Imagine, se não houvesse muçulmanos na Índia, o BJP talvez nunca tivesse alcançado o poder estatal.
A palavra inglesa favorita da direita é “apaziguamento”, e a sua estratégia favorita é acusar a oposição secular, especialmente o Congresso, de “apaziguar” o “banco de votos” muçulmano.
A suposição, que remonta aos dias do Mahasabha hindu liderado por Savarkar, é que os muçulmanos vivem aqui como pessoas cuja reivindicação de serem nacionais em pé de igualdade com os hindus deve permanecer em questão até que aprendam a se tornar hindus em doutrinas e práticas culturais e religiosas.
Quem poderá trazer à direita a notícia de que a palavra “apaziguamento” foi usada pela primeira vez na década de 1930 pelos europeus que pensavam que Hitler e os nazis estavam a ser propiciados pelos fracos regimes britânicos e franceses através de tratados conciliatórios, de modo que a expansão das tropas de assalto do nazismo poderia ser controlada.
Assim, a epistemologia da palavra sugere claramente que são os fortes que se procuram apaziguar, e não os fracos – no nosso caso, a maioria da população hindu.
A palavra, portanto, tem a conotação oposta à que o BJP/RSS procura propagar, embora o apaziguamento da maioria hindu aqui não seja dirigido a manter a sua suserania sob controlo, mas, na verdade, a elevá-la à definição de nacionalidade.

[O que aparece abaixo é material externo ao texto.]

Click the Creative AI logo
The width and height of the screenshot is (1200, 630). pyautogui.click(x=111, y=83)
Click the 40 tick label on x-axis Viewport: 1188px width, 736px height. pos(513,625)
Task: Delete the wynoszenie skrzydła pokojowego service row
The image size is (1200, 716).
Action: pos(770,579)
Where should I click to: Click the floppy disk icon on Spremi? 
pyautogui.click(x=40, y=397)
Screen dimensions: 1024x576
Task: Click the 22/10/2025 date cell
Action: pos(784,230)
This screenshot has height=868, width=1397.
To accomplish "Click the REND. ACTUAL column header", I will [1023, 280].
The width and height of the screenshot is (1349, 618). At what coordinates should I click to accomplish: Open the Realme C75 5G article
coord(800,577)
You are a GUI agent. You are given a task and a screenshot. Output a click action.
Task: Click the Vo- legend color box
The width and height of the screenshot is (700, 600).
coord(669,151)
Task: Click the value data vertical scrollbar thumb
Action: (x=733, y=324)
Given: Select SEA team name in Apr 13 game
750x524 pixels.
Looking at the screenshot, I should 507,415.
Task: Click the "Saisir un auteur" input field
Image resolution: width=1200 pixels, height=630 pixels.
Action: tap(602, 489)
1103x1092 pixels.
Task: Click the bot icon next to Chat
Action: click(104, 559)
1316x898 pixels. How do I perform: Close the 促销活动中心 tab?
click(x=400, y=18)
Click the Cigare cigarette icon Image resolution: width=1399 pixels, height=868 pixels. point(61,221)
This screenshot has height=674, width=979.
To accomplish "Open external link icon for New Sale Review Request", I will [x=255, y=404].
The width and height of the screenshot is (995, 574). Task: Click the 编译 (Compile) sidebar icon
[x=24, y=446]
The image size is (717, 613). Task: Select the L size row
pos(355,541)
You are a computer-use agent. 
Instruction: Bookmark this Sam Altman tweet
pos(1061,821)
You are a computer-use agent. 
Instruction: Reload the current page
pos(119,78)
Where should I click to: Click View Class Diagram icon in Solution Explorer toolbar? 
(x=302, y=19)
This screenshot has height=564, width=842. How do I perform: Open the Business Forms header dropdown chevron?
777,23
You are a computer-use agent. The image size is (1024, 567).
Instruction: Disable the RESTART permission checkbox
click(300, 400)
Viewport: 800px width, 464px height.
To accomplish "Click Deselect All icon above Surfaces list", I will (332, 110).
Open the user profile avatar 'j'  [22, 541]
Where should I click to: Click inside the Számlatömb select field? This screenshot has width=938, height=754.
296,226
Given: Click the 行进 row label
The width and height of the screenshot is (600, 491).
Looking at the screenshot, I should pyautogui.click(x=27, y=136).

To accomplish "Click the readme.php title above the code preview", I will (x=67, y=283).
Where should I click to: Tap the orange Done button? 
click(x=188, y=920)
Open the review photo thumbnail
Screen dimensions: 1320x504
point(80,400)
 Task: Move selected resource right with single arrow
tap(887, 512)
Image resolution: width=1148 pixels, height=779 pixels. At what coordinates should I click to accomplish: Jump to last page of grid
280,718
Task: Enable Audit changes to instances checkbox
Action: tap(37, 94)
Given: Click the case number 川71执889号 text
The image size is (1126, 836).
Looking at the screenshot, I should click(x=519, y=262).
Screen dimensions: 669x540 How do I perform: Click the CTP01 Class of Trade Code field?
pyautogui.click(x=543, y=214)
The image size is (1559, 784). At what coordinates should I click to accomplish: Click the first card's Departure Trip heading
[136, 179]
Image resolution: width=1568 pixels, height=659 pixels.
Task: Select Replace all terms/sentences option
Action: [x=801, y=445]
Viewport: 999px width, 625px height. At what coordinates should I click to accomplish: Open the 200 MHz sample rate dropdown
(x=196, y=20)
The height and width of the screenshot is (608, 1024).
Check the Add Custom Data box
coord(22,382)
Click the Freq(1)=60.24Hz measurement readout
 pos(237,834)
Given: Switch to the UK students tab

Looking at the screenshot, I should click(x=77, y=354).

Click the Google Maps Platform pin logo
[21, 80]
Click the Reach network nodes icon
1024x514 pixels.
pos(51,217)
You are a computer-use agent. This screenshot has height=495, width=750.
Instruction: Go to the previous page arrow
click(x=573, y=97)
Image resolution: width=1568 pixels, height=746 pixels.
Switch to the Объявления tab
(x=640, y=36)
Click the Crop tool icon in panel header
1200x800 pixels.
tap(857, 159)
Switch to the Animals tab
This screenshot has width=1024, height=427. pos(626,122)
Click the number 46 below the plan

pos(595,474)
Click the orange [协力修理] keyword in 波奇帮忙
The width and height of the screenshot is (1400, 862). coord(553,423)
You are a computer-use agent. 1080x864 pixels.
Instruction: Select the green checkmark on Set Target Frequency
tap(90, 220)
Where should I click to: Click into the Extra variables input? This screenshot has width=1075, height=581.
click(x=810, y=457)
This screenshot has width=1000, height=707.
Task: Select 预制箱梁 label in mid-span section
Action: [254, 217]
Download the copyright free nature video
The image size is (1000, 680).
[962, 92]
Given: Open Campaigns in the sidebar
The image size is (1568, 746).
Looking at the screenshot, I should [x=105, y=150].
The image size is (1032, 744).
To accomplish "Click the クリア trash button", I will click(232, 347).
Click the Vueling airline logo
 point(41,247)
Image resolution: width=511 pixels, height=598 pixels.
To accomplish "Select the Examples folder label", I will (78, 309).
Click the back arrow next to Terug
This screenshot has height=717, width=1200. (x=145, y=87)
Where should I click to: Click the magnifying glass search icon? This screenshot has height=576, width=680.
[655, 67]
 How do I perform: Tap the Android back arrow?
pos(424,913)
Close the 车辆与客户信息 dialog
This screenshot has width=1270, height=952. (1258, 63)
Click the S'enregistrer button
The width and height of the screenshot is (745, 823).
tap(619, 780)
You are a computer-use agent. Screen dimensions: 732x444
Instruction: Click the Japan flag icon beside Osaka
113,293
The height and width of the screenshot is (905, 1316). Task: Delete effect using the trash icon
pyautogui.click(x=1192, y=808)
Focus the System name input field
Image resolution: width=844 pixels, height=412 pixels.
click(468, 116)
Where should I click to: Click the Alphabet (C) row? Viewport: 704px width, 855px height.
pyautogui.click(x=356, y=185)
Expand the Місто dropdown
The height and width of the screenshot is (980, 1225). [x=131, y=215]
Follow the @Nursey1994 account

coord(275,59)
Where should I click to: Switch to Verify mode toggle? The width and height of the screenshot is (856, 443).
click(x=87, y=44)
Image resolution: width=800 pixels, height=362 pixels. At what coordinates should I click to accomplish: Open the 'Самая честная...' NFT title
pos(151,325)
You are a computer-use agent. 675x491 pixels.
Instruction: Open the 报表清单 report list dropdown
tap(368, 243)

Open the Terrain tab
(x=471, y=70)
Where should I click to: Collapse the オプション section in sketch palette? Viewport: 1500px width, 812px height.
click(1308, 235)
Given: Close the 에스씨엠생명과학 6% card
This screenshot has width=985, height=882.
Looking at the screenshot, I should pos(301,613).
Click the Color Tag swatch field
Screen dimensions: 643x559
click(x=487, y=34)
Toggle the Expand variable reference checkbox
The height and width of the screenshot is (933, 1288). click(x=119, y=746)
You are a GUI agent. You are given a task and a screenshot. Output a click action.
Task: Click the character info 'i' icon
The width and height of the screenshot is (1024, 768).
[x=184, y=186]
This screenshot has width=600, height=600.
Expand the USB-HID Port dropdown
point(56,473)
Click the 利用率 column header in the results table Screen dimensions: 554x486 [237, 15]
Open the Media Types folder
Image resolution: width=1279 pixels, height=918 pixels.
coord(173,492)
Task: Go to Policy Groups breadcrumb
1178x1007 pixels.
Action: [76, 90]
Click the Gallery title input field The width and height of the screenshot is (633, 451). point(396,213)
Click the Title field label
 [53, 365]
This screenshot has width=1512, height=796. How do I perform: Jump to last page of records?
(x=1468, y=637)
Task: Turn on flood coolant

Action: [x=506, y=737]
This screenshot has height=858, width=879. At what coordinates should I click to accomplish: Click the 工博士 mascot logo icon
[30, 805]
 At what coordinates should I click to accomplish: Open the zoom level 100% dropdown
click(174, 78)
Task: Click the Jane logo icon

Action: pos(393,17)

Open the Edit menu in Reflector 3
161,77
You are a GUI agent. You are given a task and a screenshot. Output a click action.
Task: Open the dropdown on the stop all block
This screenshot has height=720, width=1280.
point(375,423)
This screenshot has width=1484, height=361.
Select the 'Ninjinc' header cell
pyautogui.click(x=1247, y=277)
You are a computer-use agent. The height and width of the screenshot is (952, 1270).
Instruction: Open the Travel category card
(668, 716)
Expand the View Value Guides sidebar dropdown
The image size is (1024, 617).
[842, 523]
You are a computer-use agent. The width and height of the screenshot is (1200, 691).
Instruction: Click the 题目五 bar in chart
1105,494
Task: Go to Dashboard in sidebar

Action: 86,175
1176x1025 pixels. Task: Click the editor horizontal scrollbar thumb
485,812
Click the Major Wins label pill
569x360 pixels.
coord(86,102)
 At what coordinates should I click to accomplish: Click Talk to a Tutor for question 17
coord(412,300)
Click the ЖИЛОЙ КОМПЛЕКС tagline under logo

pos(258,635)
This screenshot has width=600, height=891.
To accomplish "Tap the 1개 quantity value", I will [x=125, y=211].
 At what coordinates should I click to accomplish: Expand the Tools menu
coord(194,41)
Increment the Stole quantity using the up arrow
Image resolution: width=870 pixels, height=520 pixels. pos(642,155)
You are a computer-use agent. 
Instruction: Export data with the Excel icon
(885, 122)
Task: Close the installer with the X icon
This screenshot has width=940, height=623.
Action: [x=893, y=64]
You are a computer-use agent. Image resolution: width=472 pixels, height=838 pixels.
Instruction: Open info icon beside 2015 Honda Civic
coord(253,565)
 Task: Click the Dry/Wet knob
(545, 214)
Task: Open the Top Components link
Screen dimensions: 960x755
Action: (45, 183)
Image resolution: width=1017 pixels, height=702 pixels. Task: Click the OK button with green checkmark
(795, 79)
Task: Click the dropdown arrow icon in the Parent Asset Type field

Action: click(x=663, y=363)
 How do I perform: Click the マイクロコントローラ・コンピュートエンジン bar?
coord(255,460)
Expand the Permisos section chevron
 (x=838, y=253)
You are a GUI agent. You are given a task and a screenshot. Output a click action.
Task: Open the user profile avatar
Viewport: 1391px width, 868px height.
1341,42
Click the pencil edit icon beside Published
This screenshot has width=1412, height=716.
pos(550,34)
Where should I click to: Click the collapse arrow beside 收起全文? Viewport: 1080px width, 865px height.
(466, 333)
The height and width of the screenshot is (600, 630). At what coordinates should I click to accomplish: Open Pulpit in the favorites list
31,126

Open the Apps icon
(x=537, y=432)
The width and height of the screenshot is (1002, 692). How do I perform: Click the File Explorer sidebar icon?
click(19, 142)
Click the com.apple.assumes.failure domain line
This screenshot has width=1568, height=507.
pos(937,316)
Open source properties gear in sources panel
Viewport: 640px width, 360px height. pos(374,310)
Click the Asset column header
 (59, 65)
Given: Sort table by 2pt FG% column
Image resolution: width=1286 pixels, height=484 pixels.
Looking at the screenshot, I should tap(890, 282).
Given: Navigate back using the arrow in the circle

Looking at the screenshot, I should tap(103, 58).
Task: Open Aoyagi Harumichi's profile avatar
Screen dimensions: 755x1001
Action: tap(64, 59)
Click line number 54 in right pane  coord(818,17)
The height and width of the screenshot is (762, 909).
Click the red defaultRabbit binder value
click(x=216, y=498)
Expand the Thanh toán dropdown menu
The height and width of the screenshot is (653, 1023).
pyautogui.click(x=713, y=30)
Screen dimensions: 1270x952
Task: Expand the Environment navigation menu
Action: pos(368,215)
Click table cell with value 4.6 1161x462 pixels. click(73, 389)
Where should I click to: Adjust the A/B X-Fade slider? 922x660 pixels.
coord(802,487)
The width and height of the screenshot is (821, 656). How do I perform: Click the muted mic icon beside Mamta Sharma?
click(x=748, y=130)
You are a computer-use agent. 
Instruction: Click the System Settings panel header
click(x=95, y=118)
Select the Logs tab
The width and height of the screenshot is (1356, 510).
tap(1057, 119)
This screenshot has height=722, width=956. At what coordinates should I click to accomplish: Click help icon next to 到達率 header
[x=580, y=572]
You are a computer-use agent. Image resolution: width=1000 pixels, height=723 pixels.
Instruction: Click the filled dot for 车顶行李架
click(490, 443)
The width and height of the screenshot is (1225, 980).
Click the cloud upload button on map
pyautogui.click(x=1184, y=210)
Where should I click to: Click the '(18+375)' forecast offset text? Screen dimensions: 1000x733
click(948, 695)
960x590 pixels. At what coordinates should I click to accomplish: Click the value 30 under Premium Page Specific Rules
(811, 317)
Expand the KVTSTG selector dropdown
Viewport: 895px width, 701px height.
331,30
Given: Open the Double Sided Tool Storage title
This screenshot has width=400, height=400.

A Índia deve ser a única república onde uma maioria de 80% está constantemente convencida de que tem tudo a temer de uma minoria sitiada de 14%.
E a forma como este estratagema absurdo foi colocado ao serviço por uma minoria económica e social para manter o seu domínio sobre os recursos da terra conota a história da Índia, desde o período colonial em diante.
Será possível que este azar invertido encontre o seu castigo nos resultados eleitorais? Respire com dor até sabermos.